#### [GIVEN TEXT]

....

The jokes
Fuck you people who made those jokes! (but some were funny but the starving one is messed up!)
So, we are in class right, and the teacher has a metal leg. Every year she gets the question of, "Do metal detectors beep every time you walk by them?" She heard this question to the point where she just says yes without hesitation.
Once she had said yes, two kids in the back started laughing.
Teacher: Ok alright, take it a little bit more seriously would you?
Kid: Oh, we're not laughing at that.
Kid_2: We're laughing at cancer.
Why did Bob Ross die?
Because the paint brush stabbed him.
Why did the man decide to work at a pizza place?
Because he kneaded the dough!
My dog was hungry, so I let him loose outside while I filled his bowl.
I found out later that he was run over by a truck. It seemed to really hit the Spot.
Why did the little boy drop his ice cream? He got hit by a bus.
Why is the disease lung cancer never hungry? Because it's eating your lungs.
The world's funniest joke? Your life.
The saddest painting you will see is a mirror.
What's the difference between an apple and a dead baby?
I don't jizz on an apple before eating it.
I was walking down the street one day and I passed the gun store. I walked in and everything was half off. I didn't know back to school sales had started already.
Why did Trump decide to build the wall?
Because China built a wall and they do not have any Mexicans.
Man: Did you know pidgins die after having sex?
Woman: No, really?
Man: Well, the one I fucked did...
How do you make Holy Water?
Get regular water and boil the devil out of it.
What's the difference between Stephen Hawking and a baby?
Both of their legs don't work.

....

#### [SOURCE DATA]
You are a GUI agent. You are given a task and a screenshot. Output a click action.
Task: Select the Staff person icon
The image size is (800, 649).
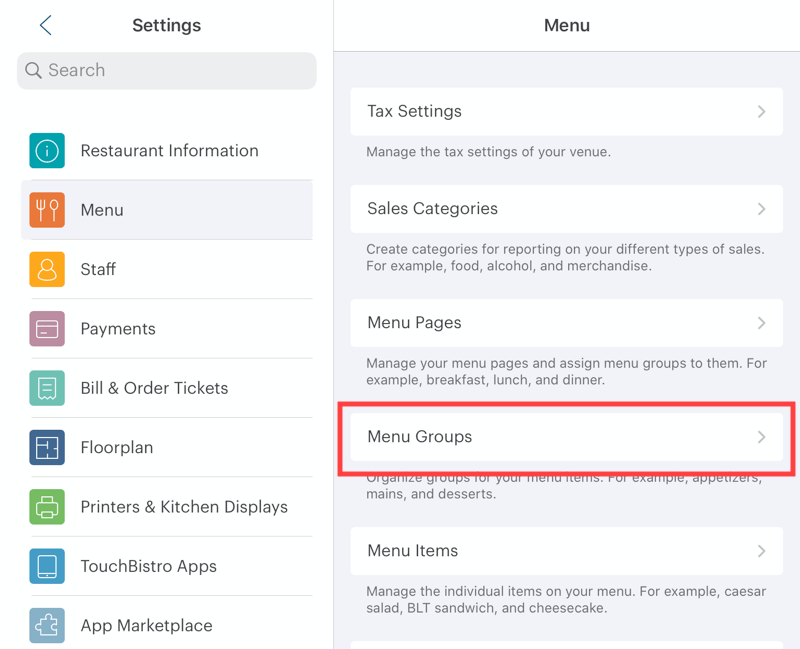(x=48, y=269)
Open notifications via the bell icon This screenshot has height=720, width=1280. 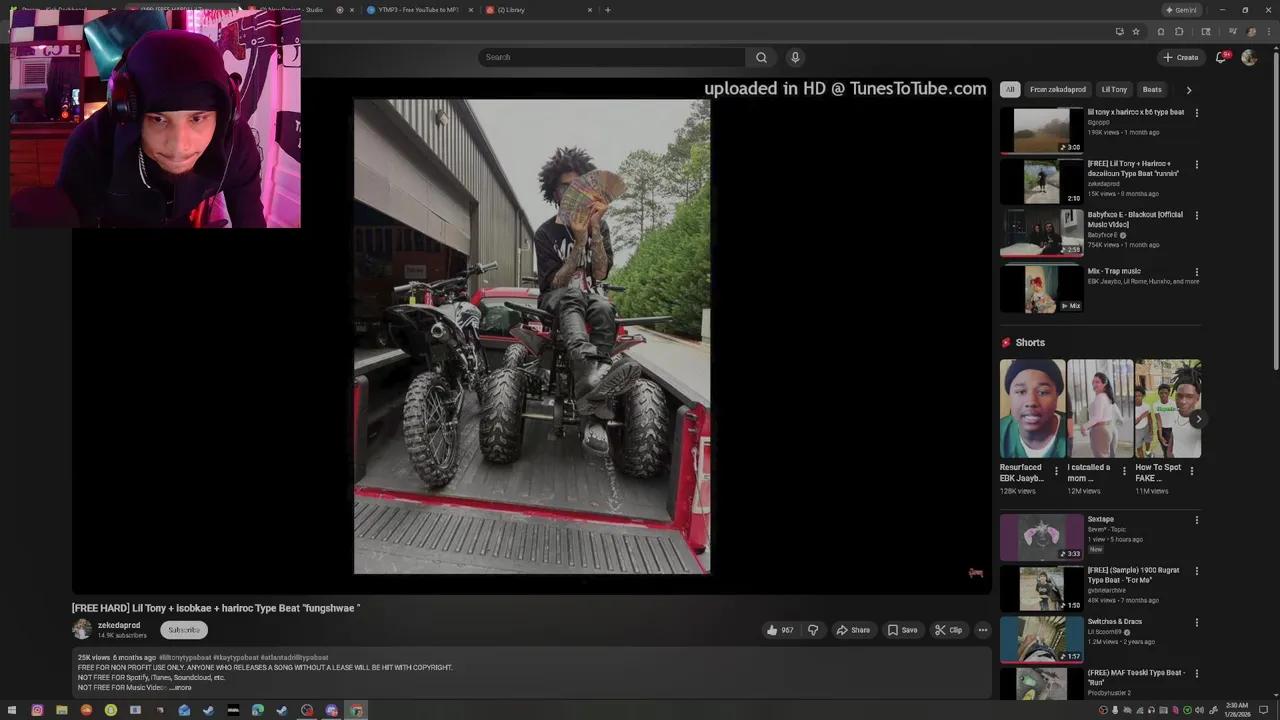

....

#### [WHAT TO WORK ON]
According to the jokes, how do you make Holy Water?

#### [WRITTEN REPLY]
Get regular water and boil the devil out of it.